強いナダルが、今年になって帰ってきていると思っていました。

全豪の後の、クレーの大会で(ブエノスアイレス)D・ティエムに激しい戦いの上で負けてしまいました。とてもタフな内容で、ティエムは若い才能を開花させ、劇的な勝利をものにしたわけですが、ナダルも良いプレーをしていました。

そしてこのモンテカルロではクレーで最近つよいマレーを、そして決勝ではひたむきさを武器にしてきたモンフィスを、それぞれ逆転で破ってついに優勝しました。

 

ナダルのショットは強いスピンが軸ですから、基本浅くなることが多い。
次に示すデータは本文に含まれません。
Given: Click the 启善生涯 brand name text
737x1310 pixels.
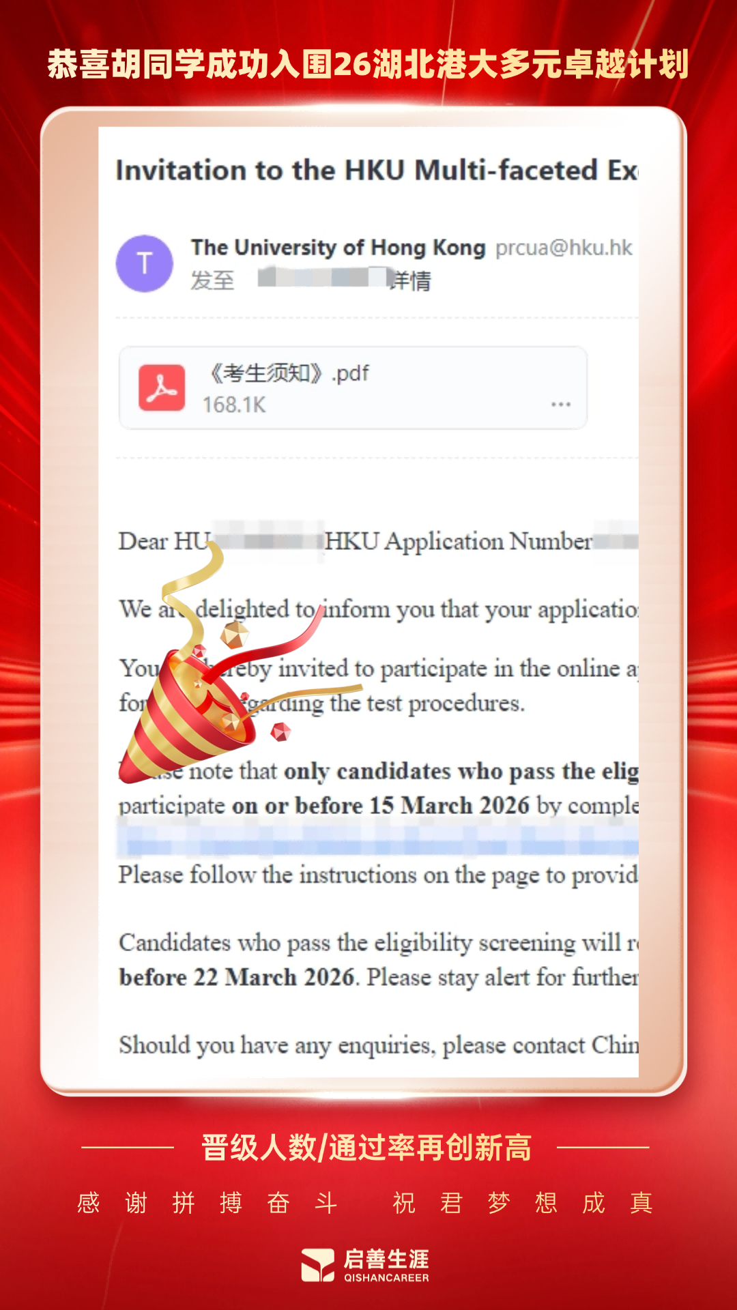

そこを踏み込んでこれないほどにバウンドが強いわけですが、これを後ろからでも思い切ってひっぱたいてくる相手が増えてきているのは事実です。

ナダルの強さの本質は、相手に打たせることと、そこから目の覚めるようなカウンターを打てることです。だから打ち破るには何本まで連続でウィナー級のショットを続けられるか、みたいなことが相手プレーヤーには要求されているような気になるはずです。

あれだけ強く、曲げられるので、コートの外から回しこんで内側に入れられるような感覚があるのでしょう。一瞬でもこちらが崩れれば、そこから踏み込んでこれるのはナダルの方になりますから、その一瞬を見せないようにテニスをするのがどれだけ難しいか。それがナダルがチャンピオンにいた理由だと思っています。

あのフェデラーが後ろから打ち合っていてもだめ、ネットに出るのもダメ、ポイントが取れてもゲームまで取り続けるのがどうにも難しい、という人なんだと思います。

 

現在はジョコビッチがもっとめんどくさい相手になっていると思いますが。。。

プロの選手たちってそういうのを楽しみにしながら戦ってるらしいから、それが恐ろしいと思います。。。